▶ **WORK TO BE COMPLETED**:
When you reach the line in the data below that contains "http://denledhoavuong.com (26, 2313)", please start repeating lines exactly, and stop after the line that contains "(028) 62679667 (19, 2168)", repeating nothing else.
[RECORDS FOR THE TASK]
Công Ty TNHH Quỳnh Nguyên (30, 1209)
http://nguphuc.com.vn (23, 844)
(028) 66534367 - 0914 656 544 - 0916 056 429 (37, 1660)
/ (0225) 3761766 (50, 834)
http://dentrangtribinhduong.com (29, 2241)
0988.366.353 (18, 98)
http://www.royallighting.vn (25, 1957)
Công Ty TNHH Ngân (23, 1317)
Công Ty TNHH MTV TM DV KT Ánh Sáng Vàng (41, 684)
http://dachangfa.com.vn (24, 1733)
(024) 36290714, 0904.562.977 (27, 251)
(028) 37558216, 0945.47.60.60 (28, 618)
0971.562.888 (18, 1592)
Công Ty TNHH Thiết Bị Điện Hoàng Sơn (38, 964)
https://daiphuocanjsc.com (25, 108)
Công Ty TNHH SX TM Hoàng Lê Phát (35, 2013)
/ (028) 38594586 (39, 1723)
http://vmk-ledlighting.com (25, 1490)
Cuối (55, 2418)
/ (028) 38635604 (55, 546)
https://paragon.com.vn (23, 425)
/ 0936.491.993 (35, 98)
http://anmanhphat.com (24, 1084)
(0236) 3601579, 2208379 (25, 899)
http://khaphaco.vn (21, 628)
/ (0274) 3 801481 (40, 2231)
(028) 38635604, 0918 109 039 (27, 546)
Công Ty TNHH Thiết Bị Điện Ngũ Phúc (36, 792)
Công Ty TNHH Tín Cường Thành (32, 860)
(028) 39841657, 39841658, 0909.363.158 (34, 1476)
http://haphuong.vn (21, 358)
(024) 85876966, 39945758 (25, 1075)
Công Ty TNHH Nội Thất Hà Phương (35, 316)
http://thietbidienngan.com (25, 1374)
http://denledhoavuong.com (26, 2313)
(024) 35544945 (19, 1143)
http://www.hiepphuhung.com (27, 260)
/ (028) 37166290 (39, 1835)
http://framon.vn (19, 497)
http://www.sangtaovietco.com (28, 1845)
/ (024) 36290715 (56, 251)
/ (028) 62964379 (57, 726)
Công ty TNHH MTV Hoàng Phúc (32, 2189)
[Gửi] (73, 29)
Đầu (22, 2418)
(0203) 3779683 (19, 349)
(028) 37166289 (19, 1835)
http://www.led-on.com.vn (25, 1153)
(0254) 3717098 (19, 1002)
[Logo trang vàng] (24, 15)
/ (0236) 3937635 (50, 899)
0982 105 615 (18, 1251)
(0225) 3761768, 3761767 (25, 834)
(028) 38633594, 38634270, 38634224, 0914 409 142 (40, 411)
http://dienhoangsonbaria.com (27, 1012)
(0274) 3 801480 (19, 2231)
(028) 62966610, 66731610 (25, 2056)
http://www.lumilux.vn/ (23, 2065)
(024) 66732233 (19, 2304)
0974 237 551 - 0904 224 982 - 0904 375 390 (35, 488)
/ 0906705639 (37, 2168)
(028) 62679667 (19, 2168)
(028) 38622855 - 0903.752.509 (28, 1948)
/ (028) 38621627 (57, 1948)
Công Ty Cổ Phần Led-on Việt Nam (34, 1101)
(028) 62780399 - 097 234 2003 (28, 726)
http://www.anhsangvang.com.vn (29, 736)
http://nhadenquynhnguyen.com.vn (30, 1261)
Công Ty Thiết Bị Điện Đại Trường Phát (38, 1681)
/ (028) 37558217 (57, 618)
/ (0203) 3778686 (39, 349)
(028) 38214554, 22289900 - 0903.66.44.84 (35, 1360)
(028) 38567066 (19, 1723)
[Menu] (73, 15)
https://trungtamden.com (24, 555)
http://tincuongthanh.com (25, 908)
[/RECORDS FOR THE TASK]
[RECORDS FOR THE TASK]
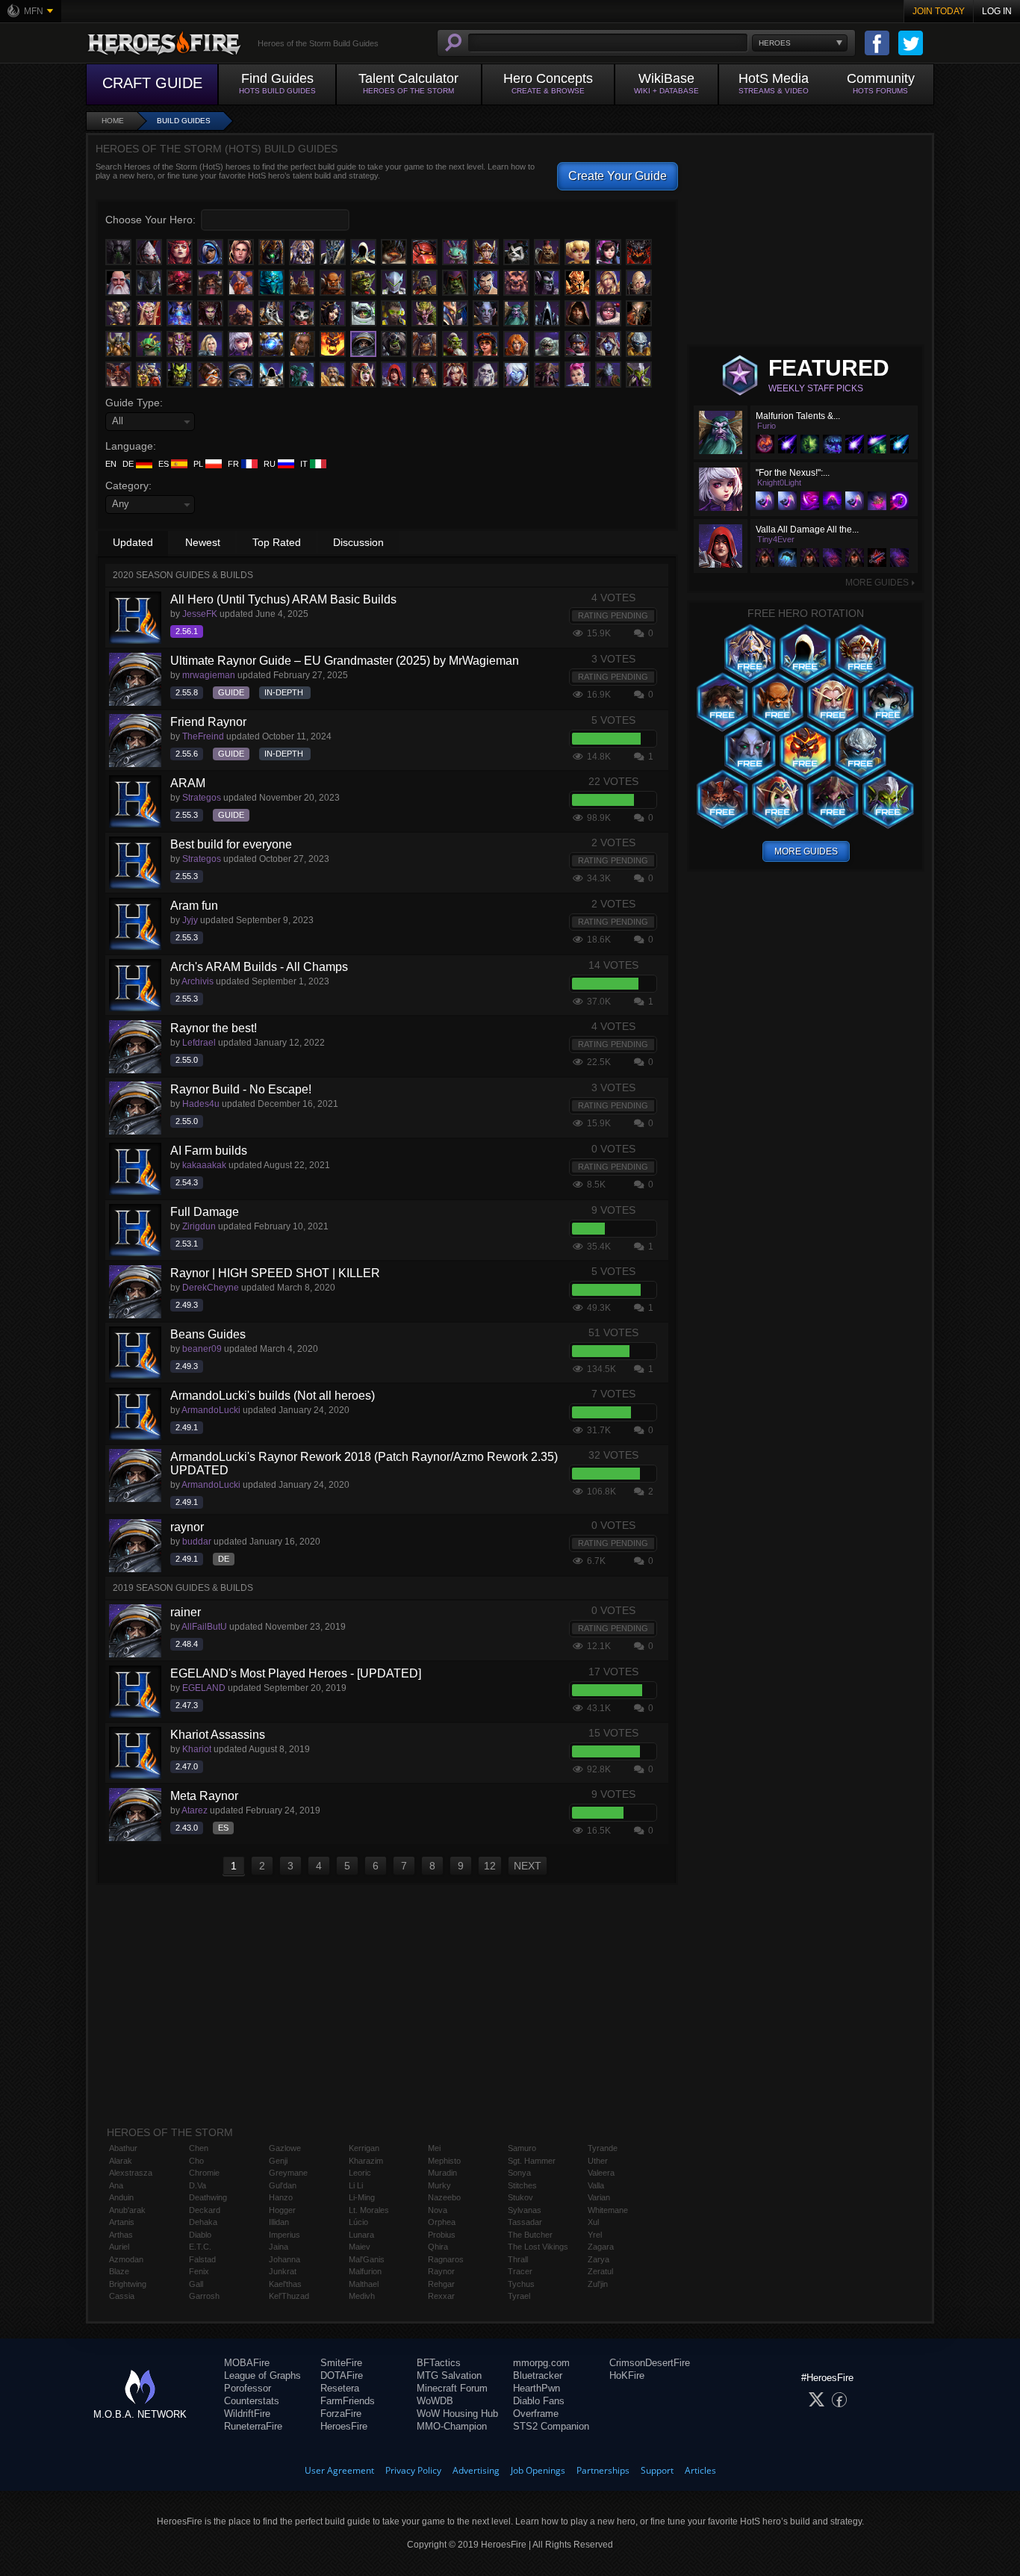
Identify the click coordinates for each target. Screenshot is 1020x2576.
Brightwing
[/RECORDS FOR THE TASK]
▶ **TASK SOLUTION**:
http://denledhoavuong.com (26, 2313)
(024) 35544945 (19, 1143)
http://www.hiepphuhung.com (27, 260)
/ (028) 37166290 (39, 1835)
http://framon.vn (19, 497)
http://www.sangtaovietco.com (28, 1845)
/ (024) 36290715 (56, 251)
/ (028) 62964379 (57, 726)
Công ty TNHH MTV Hoàng Phúc (32, 2189)
[Gửi] (73, 29)
Đầu (22, 2418)
(0203) 3779683 (19, 349)
(028) 37166289 (19, 1835)
http://www.led-on.com.vn (25, 1153)
(0254) 3717098 (19, 1002)
[Logo trang vàng] (24, 15)
/ (0236) 3937635 (50, 899)
0982 105 615 (18, 1251)
(0225) 3761768, 3761767 (25, 834)
(028) 38633594, 38634270, 38634224, 0914 409 142 (40, 411)
http://dienhoangsonbaria.com (27, 1012)
(0274) 3 801480 (19, 2231)
(028) 62966610, 66731610 (25, 2056)
http://www.lumilux.vn/ (23, 2065)
(024) 66732233 (19, 2304)
0974 237 551 - 0904 224 982 - 0904 375 390 (35, 488)
/ 0906705639 (37, 2168)
(028) 62679667 (19, 2168)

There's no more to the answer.